*** Begin section ***
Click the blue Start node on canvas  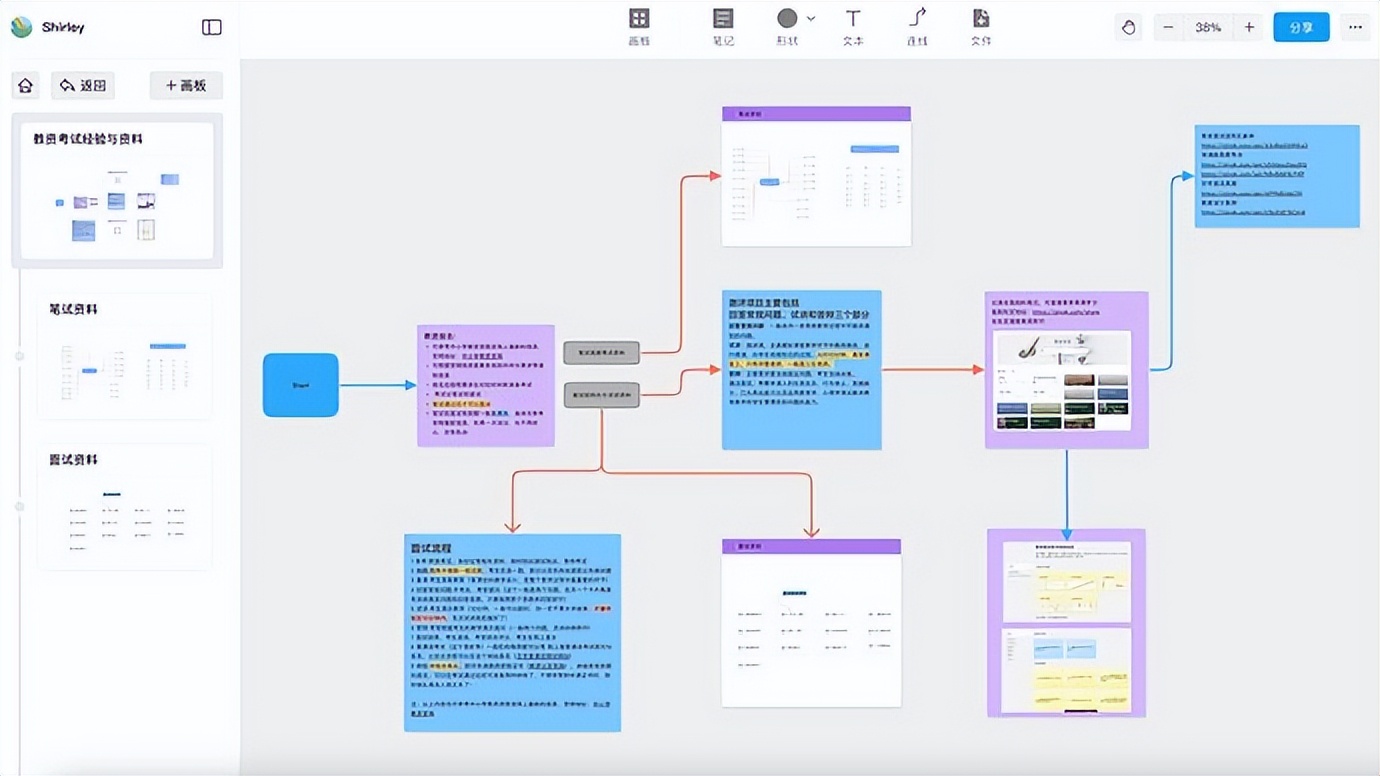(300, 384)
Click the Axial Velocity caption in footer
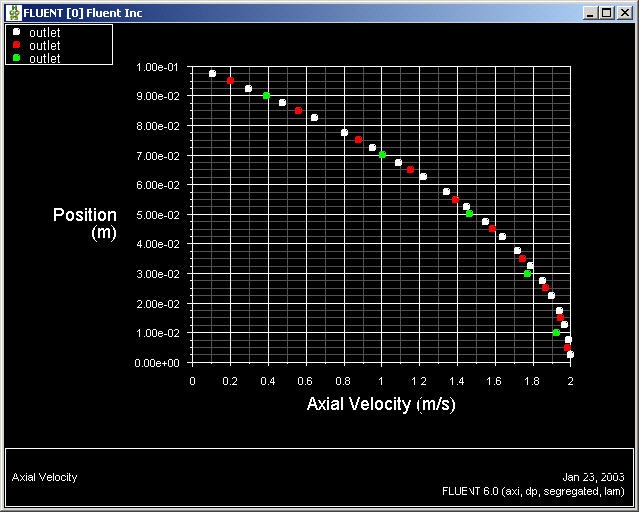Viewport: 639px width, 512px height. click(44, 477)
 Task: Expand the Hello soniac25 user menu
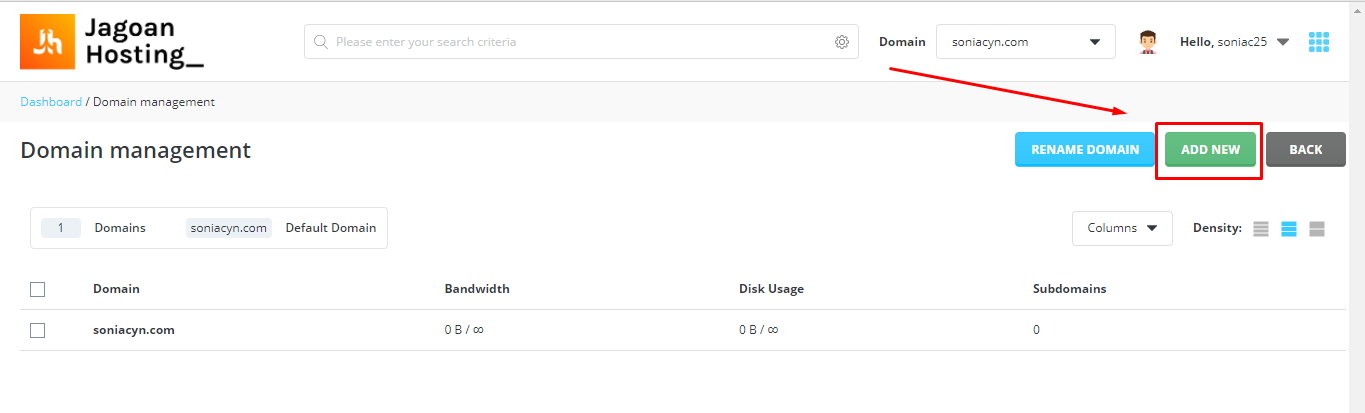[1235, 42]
*** End section ***
__Exercise aim__: With the pictures left out, copy exactly the lines from the one containing "Click the Axial Velocity caption in footer" through the final line of the records above, both included.

__Exercise response__:
Click the Axial Velocity caption in footer
Viewport: 639px width, 512px height. click(44, 477)
 Task: Expand the Hello soniac25 user menu
[1235, 42]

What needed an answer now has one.